Breakdown on the firearm is just like any full size 1911 with a GI-length guide rod. The philosophy behind making the gun so tight is to promote consistency. The more repeatable the lock up is, the more accurate the gun is. Or so they say. I’m going to go out of my general format to say (like a giddy schoolboy) that this thing shoots. Oh, how this gun shoots!
One-inch groups at 10 yards are a breeze. Sometimes I know that I pulled a shot, and somehow it still magically lands on the X. The gun makes me feel like I could be an exhibition shooter like Wild Bill Hickok. Les Baer guarantees a three-inch group at fifty yards on all his guns. While I could never pull a group like that, I’m curious to see what would happen with my gun and a ransom rest.
The trigger is exactly what I like, a little bit of pretravel with a solid break. It’s probably around 4.5 lbs. to my guess. The reset is consistent and predictable, making double-taps a cinch.
The TRS comes with slim line wood grips. My hands are too beefy for them so I swapped the wood for some extra thick stag grips. I’ve said before that I like aggressive texturing on my grips and the checkering on the Baer is just right. Actually it’s one of the few guns I own that my friends can shoot without feeling like they’ve handled a hedgehog. This is because of checkering that’s so fine it can’t be replicated by machines, only human hands can file so well.
The sights are a standard 3-dot tritium night sights, a Novak-style affair, and while I much prefer two-dot night sights, these seem to do just fine…until I switch them out for a set of Heinie Straight Eights, that is.
Lets talk reliability. Some high-end 1911s are a little shy at first. They need some special care and feeding to gain some confidence in their performance. This certainly applies to the TRS. There were maybe five malfunctions in the first 500 rounds, but that’s a thing of the past. Les Baer claims that this is due to how tightly fit they make the guns. The Baer now eats everything I throw at it. The TRS even did well with some 200 grain low recoil loads that I worked up.

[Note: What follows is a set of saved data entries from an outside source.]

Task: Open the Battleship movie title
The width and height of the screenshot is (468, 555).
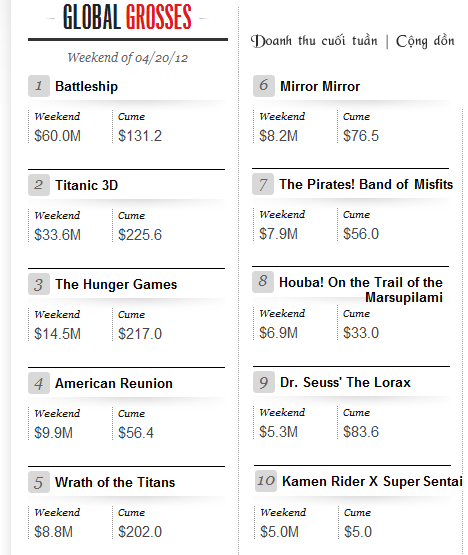Action: click(x=86, y=86)
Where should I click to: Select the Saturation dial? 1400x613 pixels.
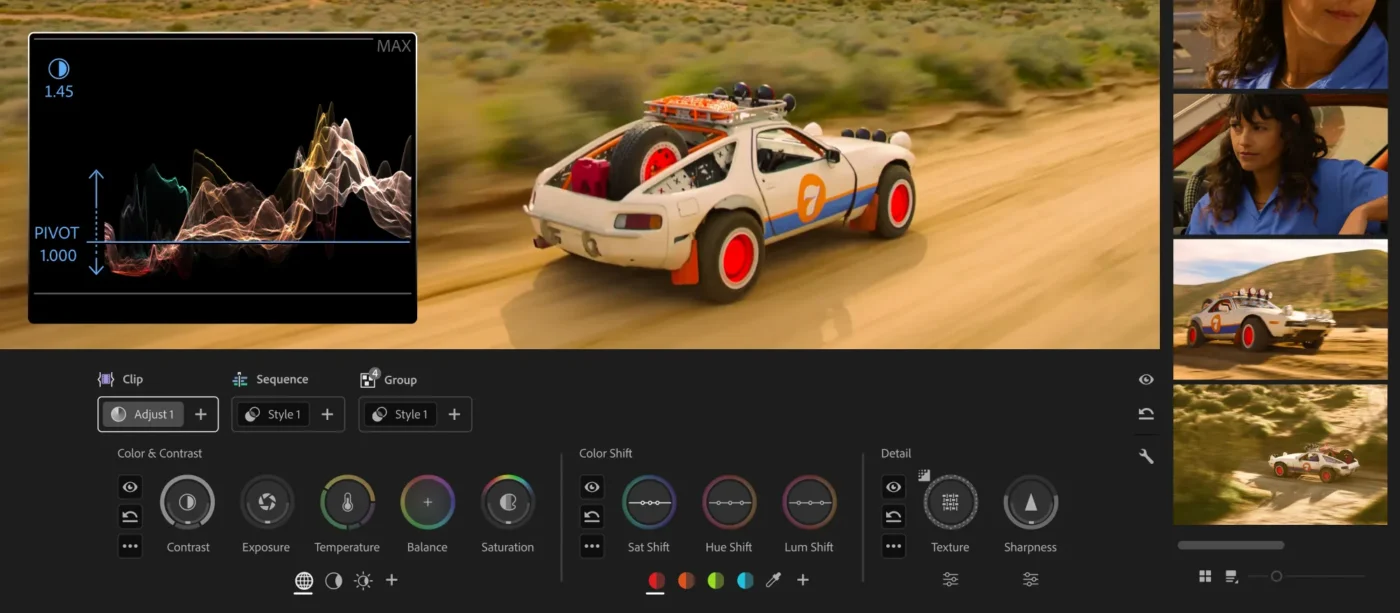pyautogui.click(x=507, y=502)
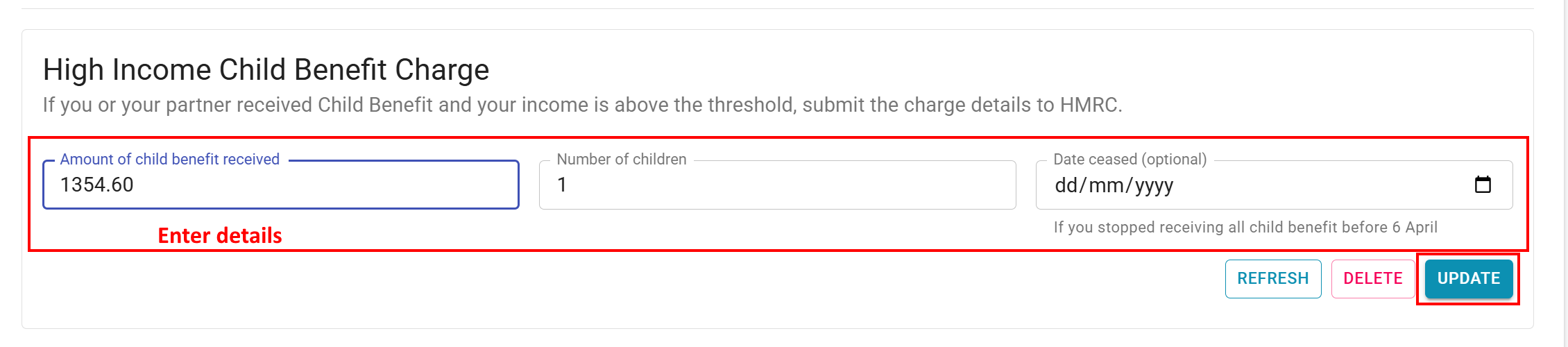Image resolution: width=1568 pixels, height=347 pixels.
Task: Click the Amount of child benefit received label
Action: point(169,159)
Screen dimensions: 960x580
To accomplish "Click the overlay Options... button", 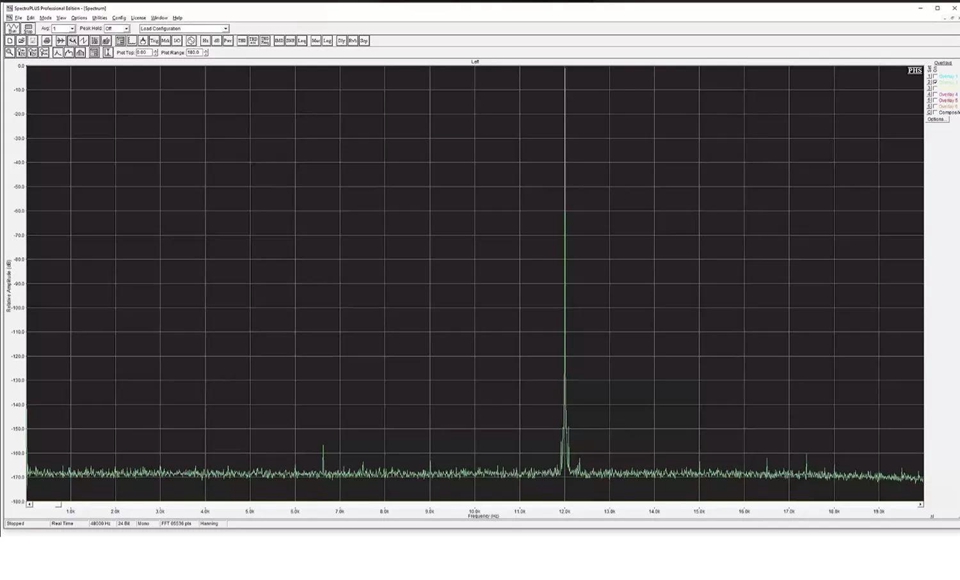I will (x=936, y=119).
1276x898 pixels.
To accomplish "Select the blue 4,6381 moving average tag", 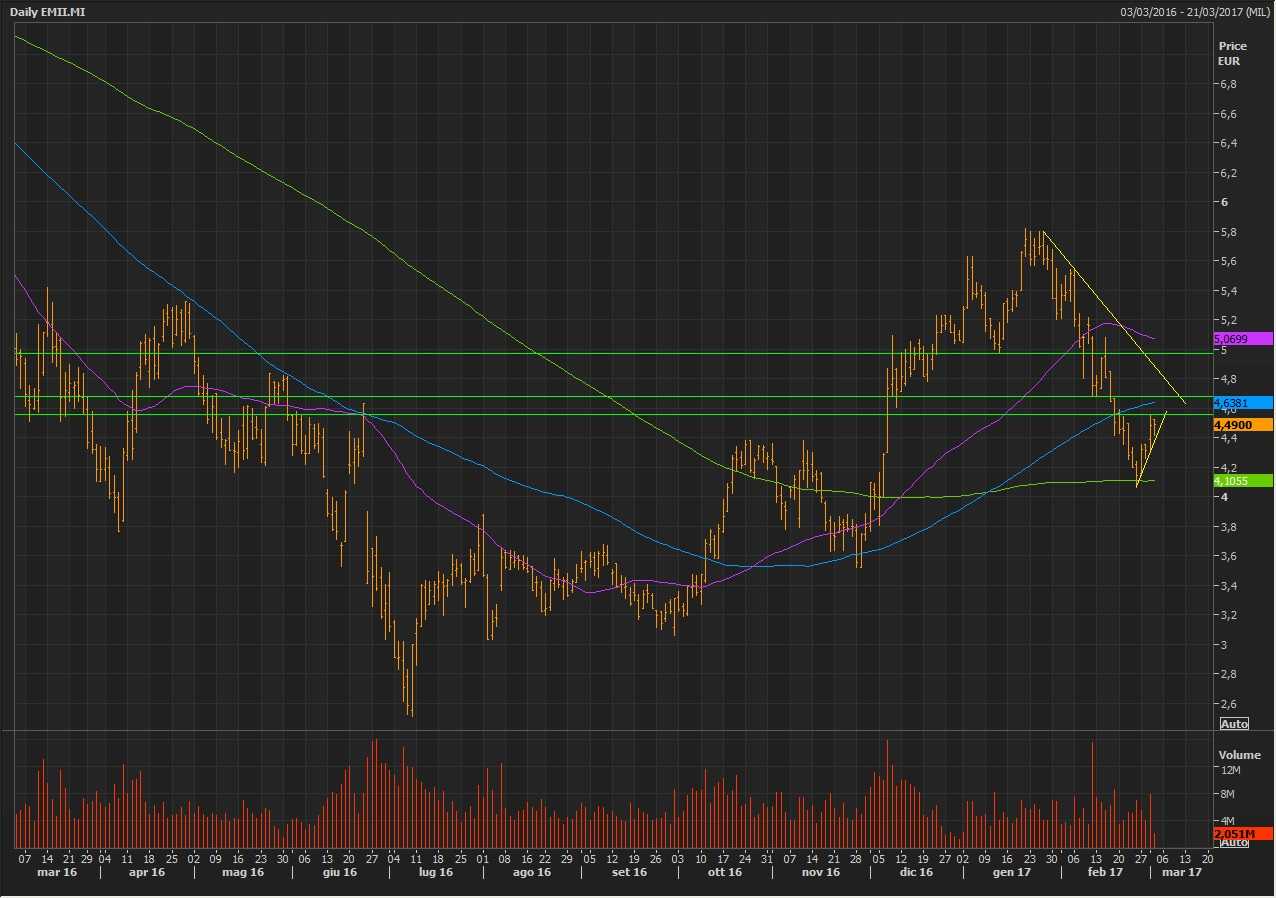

The Les Baer Thunder Ranch Special is the 1911 that most 1911s aspire to be. It’s accurate, reliable and downright sexy. There are some things that not everyone will be a fan of, like the price (hovering around two grand) or the blued steel. In my opinion while the Thunder Ranch is not the perfect 1911, it’s pretty close.
Specifications: Les Baer Thunder Ranch Special
Caliber: .45 AVP
Weight: 36 oz.
Barrel length: 5.0″
Ratings (out of five stars):
Style: * * * * *
If you have a taste for high class and high performance, this gun is for you.
Ergonomics: * * * *
The checkering works well for me and isn’t too aggressive for normal shooters.
Reliability: * * * * *
Hiccups during the break-in, but if you can afford the gun then you can probably afford to shoot past the break-in period.
Customize This: * * * * *
It’s a 1911, so yes.
Carry: * * *
Too big…for most
Overall: * * * * *
Yes, the finish could be tougher, but this gun is a functional piece of art.